Galvanic Reactions in Your Mouth
Your mouth is warm, wet, and full of saliva that contains dissolved salts, making it an effective electrolyte. If you have dental restorations made from different metals, such as a gold crown near an amalgam filling, a galvanic reaction can occur between them. This phenomenon is called oral galvanism.
The highest galvanic currents measured in the mouth, up to 102 microamps, occur when dental amalgam is paired with other metal alloys. Pathological thresholds have been reported at around 5 microamps of current and 100 millivolts of voltage, meaning even relatively small galvanic effects can cause symptoms. Those symptoms range from a metallic taste and a burning sensation to localized inflammation of the gum tissue. In more persistent cases, the reaction has been linked to tissue changes resembling potentially precancerous conditions, though this remains an area without standardized diagnostic methods.

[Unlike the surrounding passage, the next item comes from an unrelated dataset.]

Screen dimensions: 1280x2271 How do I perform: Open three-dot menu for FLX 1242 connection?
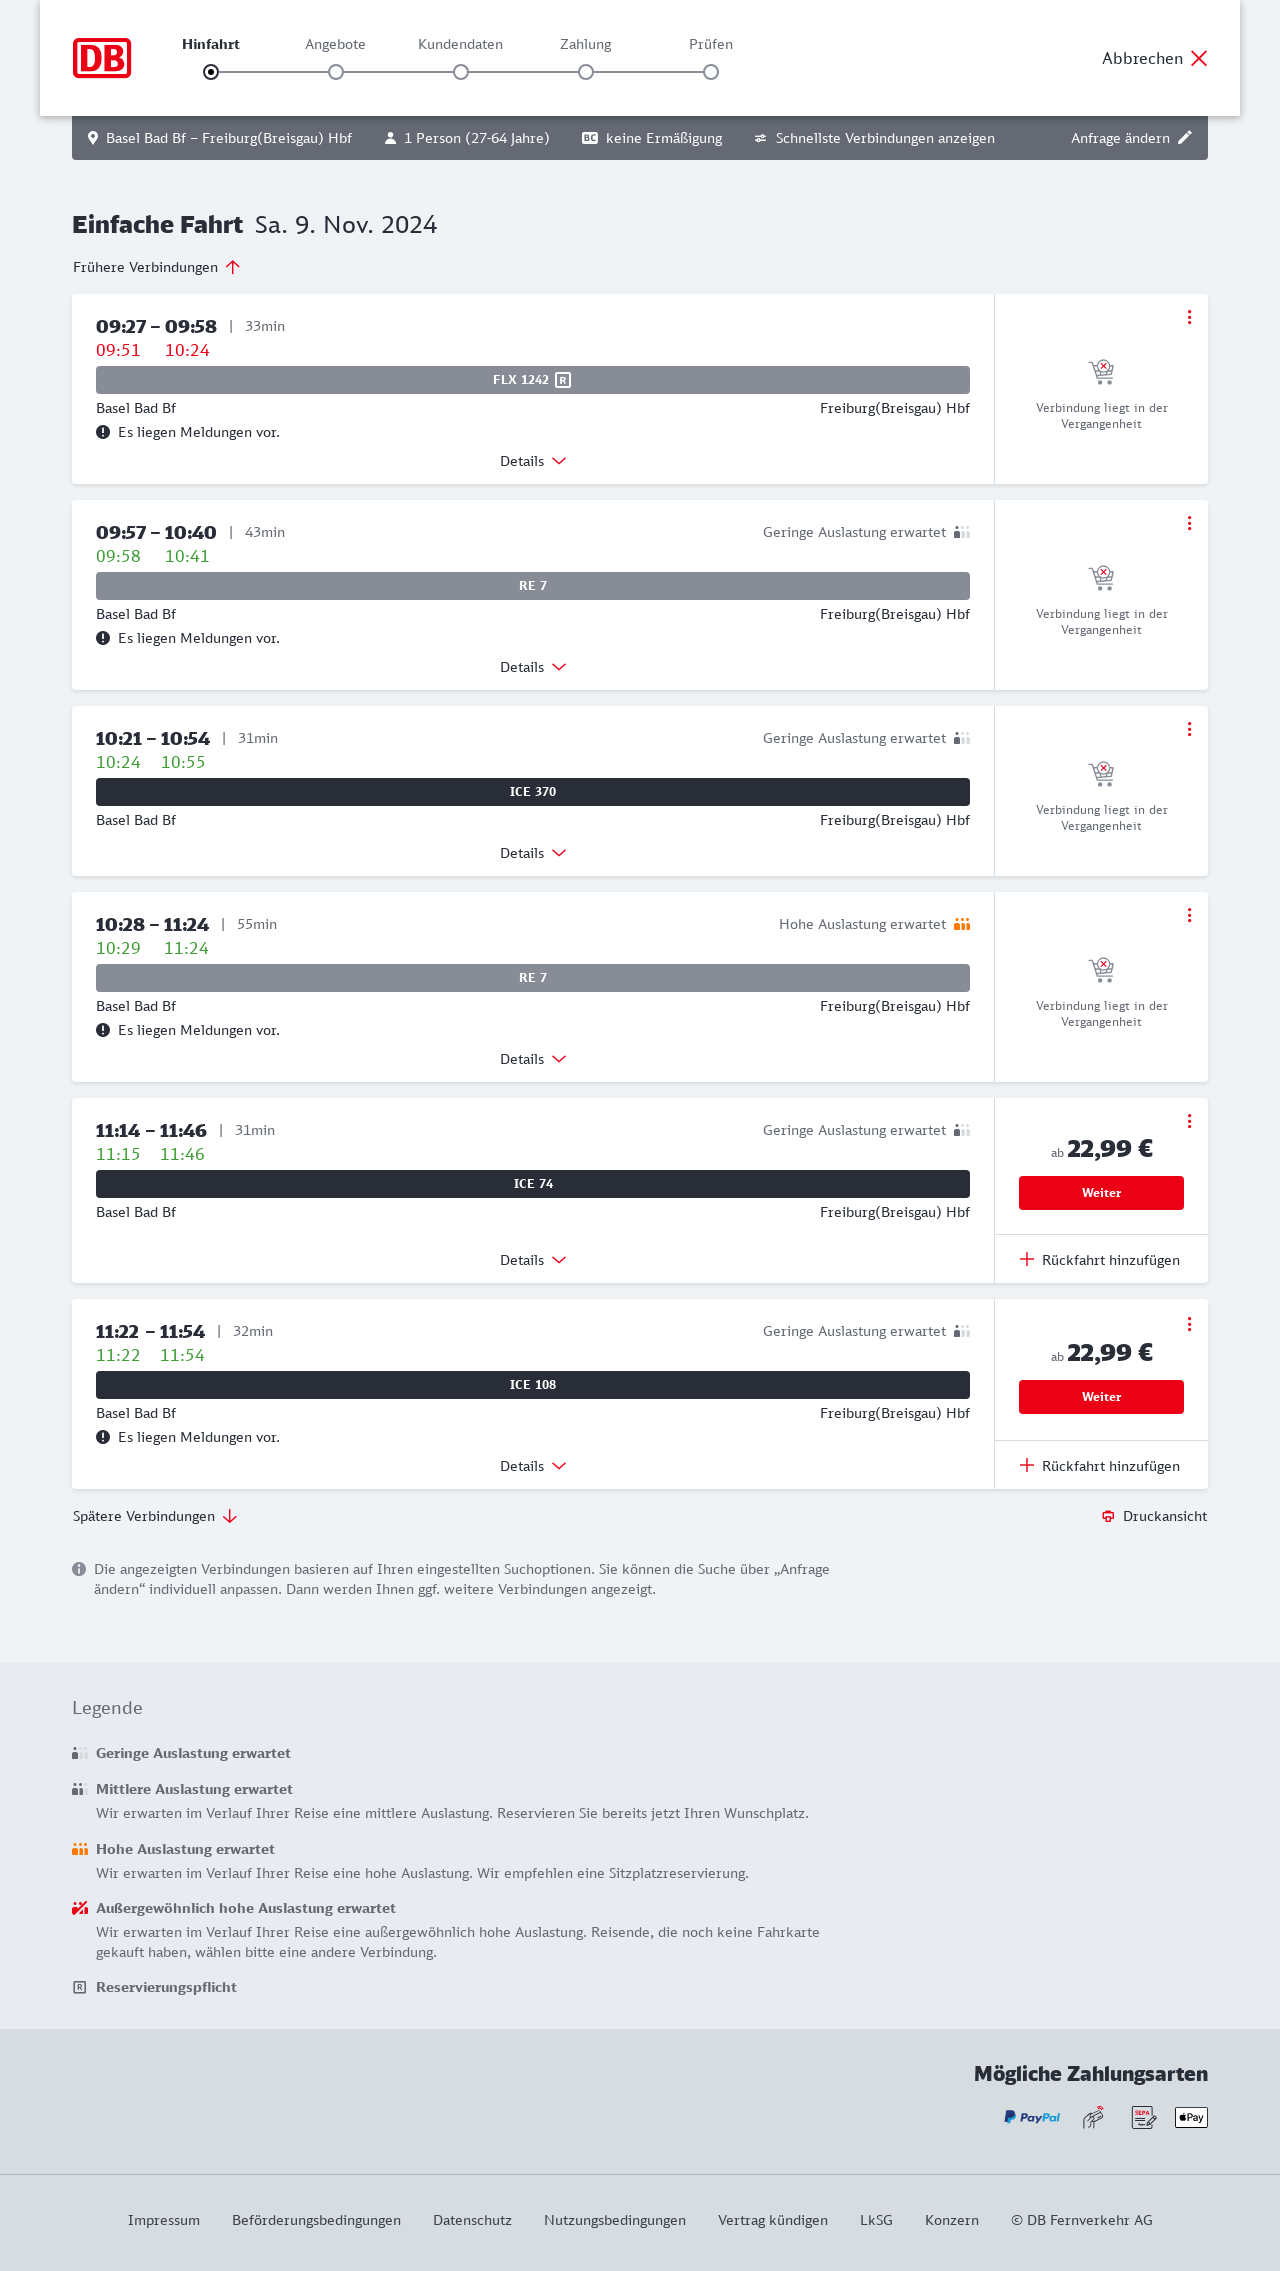[1189, 317]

If you’ve ever accidentally bitten down on aluminum foil and felt a sharp, unpleasant jolt, you’ve experienced a mild galvanic reaction. The foil and any metal filling in your teeth created a brief galvanic cell, with your saliva as the electrolyte.
Galvanic Reactions on Your Skin
Your skin’s electrical conductivity changes when you sweat, and this property is sometimes called the galvanic skin response. It’s not a galvanic reaction in the traditional chemistry sense, but it borrows the name because it involves measuring electrical changes on a biological surface. When you experience stress, anxiety, or any strong emotion, your sweat glands activate in tiny, imperceptible ways. Even sweating too slight to feel or see changes how well your skin conducts a small electrical current.
This response is automatic and unconscious. Unlike facial expressions, which you can deliberately control, sweat gland activity is governed by your autonomic nervous system. That makes it a reliable indicator of emotional arousal, which is why lie detectors (polygraphs) and some wearable stress-tracking devices measure skin conductance as one of their core signals.
Galvanic vs. Electrolytic Reactions
A galvanic reaction is spontaneous. It produces electricity from a chemical reaction without any outside energy input. An electrolytic reaction is the opposite: it uses electricity from an external source to force a chemical reaction that wouldn’t happen on its own. Both involve an anode, a cathode, and an electrolyte, but the energy flows in opposite directions.
Charging a rechargeable battery is an electrolytic process. You pump electricity in to reverse the chemical reaction. Discharging that same battery is a galvanic process, with the chemical reaction running forward on its own and releasing electrical energy. Electroplating, where a thin layer of metal is deposited onto a surface, is another common electrolytic application. If there’s no external power source driving the reaction, it’s galvanic. If you have to plug something in to make it happen, it’s electrolytic.